I should note that I almost never buy fancy editions of anything -- I'm happy with the cheapest used paperback money can buy, as long as it's in good condition. I am not the target audience for the print editions, clearly. But I also do prefer print to electronic, most of the time, so I'm not the target audience for the eBook either. Hm. Maybe I need to do a cheaper mass market edition for people like me, priced at $10 or so?
I'm almost certainly going to be print POD, just because I didn't really budget enough money to do proper print runs. So a fairly high per-unit cost for each book. But with POD it's also relatively easy to do many different editions -- just have to pay my layout person a little more for each one, I think.

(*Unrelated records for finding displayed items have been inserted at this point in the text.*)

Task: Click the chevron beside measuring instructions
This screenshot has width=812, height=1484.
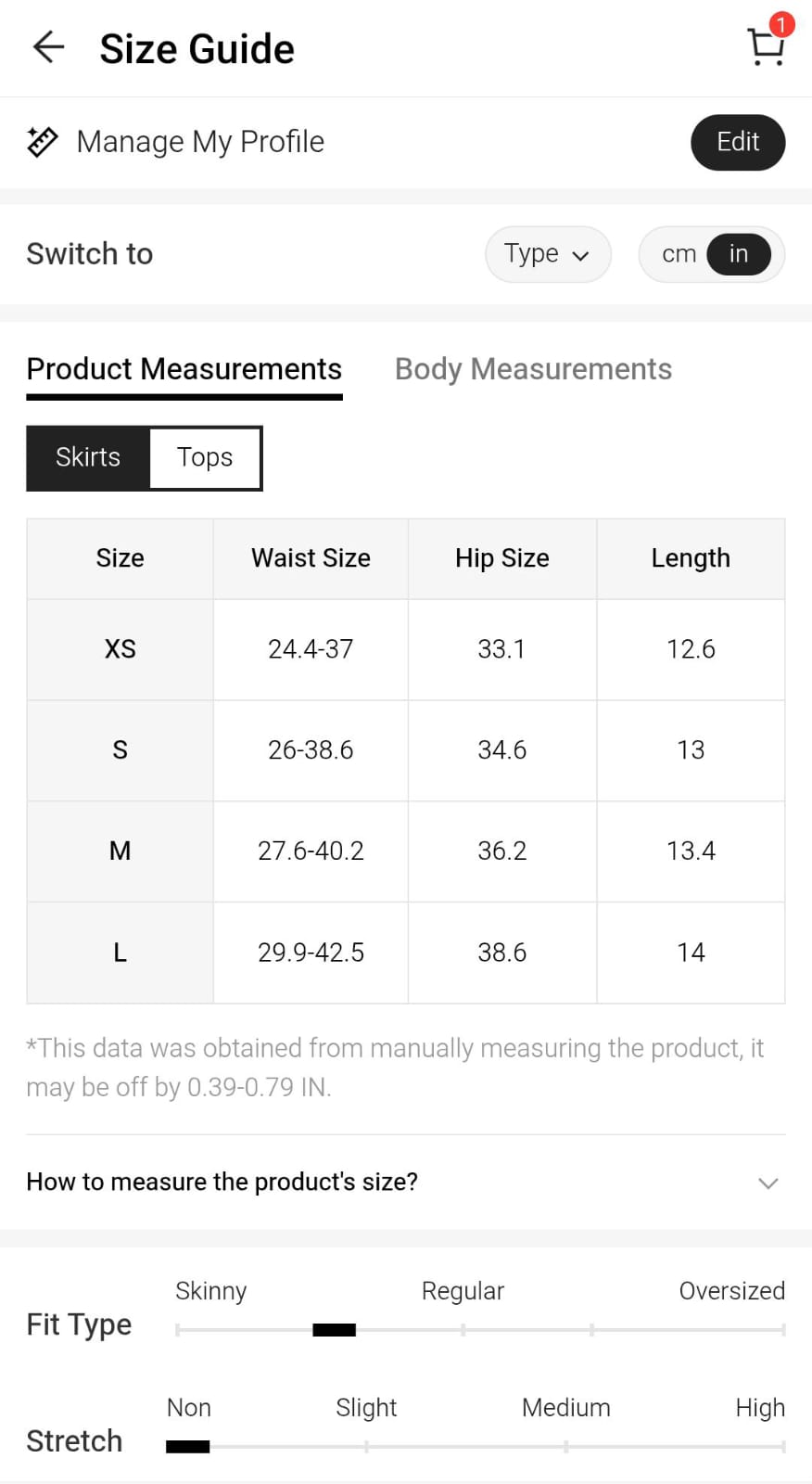Action: point(768,1183)
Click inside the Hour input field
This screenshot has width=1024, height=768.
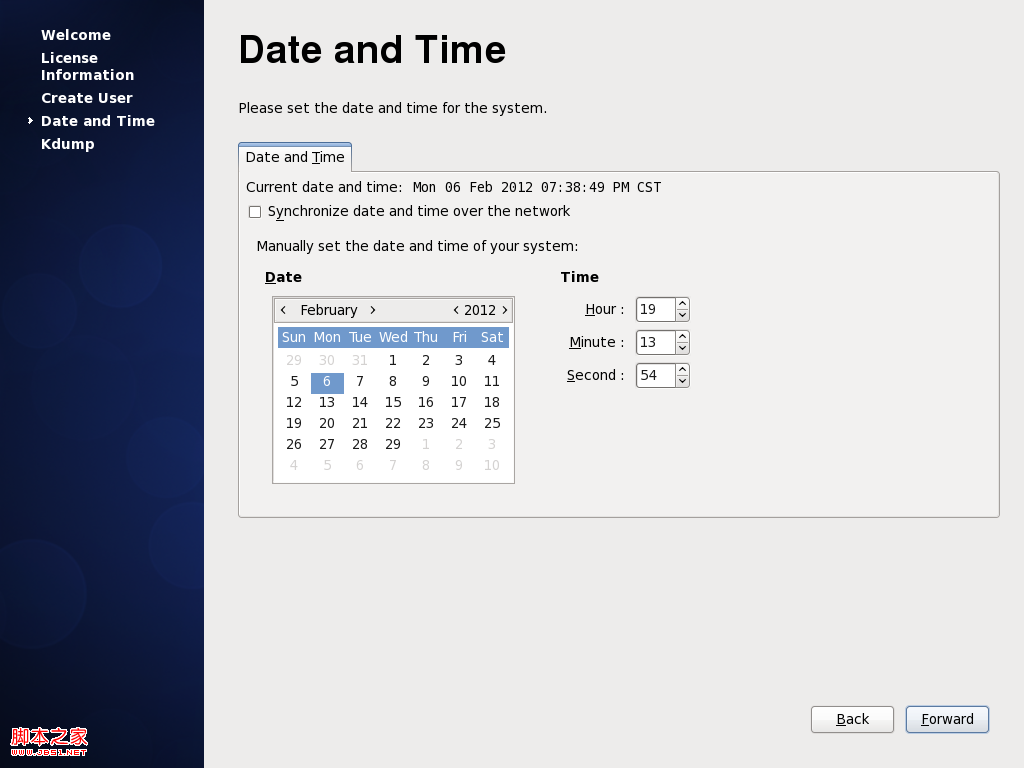pos(655,309)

I would buy a hardcover at $30 or maybe even $35, but not at $40, FWIW.
I just did a quick survey of some books I’ve bought in the past couple years. For ordinary-length novels published by major publishers and small presses, and bought in bookstores or at cons, I’m used to paying on the order of $15-$20 for a trade paperback, and $25-$30 for a hardcover, before sales tax.
(Extra-long books, like Gardner’s Year’s Bests, cost a little more. I didn’t check the extra-short books.)

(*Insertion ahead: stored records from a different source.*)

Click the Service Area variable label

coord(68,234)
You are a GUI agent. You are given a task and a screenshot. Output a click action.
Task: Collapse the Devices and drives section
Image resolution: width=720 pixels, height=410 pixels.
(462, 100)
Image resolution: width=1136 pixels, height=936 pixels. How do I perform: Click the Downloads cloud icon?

But those aren’t fancy editions. I think limited edition signed personalized illustrated books can cost a lot more. Then again, I think limited editions are usually intended for the collector market, and collectors will pay a lot. Then again, I suspect collectors are often expecting really fancy production values: special paper, ribbon bookmark, slipcase, etc.
Re ebooks: New ebooks from major publishers appear to be running about $7-$13 from the iTunes Store, with a lot of them at either $10 or $12. Didn’t check Kindle. I think Night Shade ebooks (from a third-party ebookstore) tend to be much cheaper, but I don’t remember for sure.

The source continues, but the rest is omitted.